All that's left to tell you about is the game. We should have more to report tomorrow as we head out for Burlington, VT and the awesomely-named Vermont Lake Monsters. But for now let's shift focus to today's unlikely hero: the Pawsox.

Day 2: New Britain, Same as the Old Britain.

With one difficult but ultimately rewarding day under out belts, your journeymen set out from Brooklyn with renewed confidence. First, we acquired a hearty breakfast of bagels and grilled cheeses from a charming artisanal coffee shop. Though the baristas chose a soundtrack which most nearly resembled the death throes of a Transformer with intestinal parasites, our meal was delicious. So armed, we set out for New Britain.

Like Snake Plissken, our escape from New York required overcoming several challenges, including a trashbag full of Legos that had exploded on a side street in Brooklyn and strewn itself across the road. Also traffic was appalling, and Zach’s GPS repeatedly tried to give up and go home.

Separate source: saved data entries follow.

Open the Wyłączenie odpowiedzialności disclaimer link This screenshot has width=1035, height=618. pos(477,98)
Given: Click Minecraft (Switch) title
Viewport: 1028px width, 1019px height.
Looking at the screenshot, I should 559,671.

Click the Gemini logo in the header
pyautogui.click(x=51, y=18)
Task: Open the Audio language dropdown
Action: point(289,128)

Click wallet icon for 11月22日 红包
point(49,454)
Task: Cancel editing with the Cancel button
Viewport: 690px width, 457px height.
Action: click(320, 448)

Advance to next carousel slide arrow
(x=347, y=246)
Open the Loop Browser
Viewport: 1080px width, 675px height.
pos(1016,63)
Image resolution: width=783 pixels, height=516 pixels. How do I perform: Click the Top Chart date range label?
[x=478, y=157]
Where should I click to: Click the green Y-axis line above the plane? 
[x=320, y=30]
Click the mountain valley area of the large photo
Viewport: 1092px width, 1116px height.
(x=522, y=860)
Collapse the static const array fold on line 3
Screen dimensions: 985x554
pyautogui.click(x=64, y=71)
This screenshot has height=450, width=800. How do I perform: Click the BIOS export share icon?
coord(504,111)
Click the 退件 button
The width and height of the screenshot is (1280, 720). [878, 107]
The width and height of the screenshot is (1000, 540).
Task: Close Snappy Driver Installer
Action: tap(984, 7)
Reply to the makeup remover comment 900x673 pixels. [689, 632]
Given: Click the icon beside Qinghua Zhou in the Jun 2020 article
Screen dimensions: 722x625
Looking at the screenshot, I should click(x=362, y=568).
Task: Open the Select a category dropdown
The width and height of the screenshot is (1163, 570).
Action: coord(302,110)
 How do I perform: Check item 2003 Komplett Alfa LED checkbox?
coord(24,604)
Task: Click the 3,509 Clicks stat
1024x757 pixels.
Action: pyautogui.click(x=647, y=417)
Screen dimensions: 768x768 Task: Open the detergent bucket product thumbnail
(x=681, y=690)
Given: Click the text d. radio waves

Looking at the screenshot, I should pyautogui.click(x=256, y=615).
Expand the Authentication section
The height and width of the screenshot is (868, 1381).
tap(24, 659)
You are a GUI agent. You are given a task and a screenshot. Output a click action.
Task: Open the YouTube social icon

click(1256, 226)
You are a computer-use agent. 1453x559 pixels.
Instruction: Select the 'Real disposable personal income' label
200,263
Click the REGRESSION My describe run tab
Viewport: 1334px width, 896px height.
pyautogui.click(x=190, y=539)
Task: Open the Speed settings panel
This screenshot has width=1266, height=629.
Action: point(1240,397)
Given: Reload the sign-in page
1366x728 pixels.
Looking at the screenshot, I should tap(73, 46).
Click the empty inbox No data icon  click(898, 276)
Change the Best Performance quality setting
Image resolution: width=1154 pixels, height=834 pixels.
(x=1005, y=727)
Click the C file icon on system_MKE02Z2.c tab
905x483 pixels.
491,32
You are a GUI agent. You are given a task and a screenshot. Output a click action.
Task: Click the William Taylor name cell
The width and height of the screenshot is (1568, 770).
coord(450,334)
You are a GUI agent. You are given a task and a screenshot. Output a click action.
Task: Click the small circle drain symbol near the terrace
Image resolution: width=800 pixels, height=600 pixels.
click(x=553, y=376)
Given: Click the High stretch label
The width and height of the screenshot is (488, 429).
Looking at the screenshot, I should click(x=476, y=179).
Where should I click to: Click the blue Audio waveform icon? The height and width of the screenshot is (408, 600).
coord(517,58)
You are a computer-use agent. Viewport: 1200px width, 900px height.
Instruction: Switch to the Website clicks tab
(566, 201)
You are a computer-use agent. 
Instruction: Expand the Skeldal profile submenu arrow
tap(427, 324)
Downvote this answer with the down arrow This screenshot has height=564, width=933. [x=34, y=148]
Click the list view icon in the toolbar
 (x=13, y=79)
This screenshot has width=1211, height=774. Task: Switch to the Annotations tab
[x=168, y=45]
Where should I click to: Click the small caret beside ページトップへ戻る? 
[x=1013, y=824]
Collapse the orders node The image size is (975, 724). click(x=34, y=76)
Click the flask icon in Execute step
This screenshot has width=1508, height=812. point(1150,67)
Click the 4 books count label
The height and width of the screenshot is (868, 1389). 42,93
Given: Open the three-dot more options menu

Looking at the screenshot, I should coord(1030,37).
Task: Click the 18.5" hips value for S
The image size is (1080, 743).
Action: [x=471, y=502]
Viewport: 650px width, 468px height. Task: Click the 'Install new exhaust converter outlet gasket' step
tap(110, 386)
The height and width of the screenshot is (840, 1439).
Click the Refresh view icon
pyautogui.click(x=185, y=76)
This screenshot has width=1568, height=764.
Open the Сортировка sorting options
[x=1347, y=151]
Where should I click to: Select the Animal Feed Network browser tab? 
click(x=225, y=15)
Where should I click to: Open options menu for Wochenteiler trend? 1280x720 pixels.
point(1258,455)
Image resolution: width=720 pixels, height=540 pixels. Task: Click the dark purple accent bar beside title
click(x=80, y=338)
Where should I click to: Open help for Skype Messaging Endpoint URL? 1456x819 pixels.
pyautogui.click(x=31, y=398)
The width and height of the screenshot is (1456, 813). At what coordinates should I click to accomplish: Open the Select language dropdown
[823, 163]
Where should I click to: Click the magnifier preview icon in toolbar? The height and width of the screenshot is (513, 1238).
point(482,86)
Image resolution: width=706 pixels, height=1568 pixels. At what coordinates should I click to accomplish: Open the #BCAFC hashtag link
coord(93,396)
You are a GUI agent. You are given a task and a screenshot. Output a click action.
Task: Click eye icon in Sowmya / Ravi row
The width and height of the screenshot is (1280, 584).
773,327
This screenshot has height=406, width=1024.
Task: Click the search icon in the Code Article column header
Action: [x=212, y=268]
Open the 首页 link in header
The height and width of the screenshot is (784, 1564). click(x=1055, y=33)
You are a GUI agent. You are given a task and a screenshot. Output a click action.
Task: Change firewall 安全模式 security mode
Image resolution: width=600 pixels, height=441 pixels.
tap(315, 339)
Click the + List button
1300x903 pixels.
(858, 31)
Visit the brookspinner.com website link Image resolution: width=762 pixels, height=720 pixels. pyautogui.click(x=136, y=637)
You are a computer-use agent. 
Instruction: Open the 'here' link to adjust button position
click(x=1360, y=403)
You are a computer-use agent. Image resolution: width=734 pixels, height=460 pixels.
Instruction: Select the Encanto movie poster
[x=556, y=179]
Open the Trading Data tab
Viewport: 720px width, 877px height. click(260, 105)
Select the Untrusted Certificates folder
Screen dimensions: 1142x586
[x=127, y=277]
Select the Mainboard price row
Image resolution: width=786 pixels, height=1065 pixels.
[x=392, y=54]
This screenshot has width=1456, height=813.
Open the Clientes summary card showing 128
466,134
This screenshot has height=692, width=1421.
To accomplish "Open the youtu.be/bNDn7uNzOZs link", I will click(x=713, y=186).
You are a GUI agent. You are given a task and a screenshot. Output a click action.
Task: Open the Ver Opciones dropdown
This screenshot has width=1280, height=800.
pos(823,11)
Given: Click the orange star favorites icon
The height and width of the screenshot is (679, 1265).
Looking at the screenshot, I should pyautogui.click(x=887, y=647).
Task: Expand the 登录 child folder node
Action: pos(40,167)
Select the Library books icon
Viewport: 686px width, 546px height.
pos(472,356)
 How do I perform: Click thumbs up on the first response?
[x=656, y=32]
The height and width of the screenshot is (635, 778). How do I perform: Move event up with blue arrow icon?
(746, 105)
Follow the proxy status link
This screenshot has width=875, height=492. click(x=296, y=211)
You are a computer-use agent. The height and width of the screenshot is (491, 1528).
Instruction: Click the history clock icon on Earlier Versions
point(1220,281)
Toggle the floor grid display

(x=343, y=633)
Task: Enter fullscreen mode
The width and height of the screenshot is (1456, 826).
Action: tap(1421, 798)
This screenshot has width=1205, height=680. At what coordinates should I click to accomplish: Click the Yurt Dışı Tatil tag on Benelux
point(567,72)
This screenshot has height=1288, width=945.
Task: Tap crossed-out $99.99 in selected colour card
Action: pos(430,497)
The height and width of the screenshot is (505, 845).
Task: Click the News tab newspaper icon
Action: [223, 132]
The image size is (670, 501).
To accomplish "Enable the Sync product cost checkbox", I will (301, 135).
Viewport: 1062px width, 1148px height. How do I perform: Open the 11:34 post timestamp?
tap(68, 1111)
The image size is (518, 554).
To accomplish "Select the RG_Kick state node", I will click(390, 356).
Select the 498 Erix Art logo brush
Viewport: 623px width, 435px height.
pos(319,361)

Still, we made our way out into the wilds of Connecticut with plenty of time to hit up a few choice selections of roadside Americana.

The best part was we didn't have to pay the toll.

First up, perhaps out of a kind of Stockholm Syndrome induced by the previous day’s tolls, we set out for Stratford to see an antique toll booth preserved in a local park -- via a completely toll-free route. In the aptly-named Boothe Park, toll booths from the Connecticut’s old Merrit Parkway sit in all their rustic, log-cabin-esque glory.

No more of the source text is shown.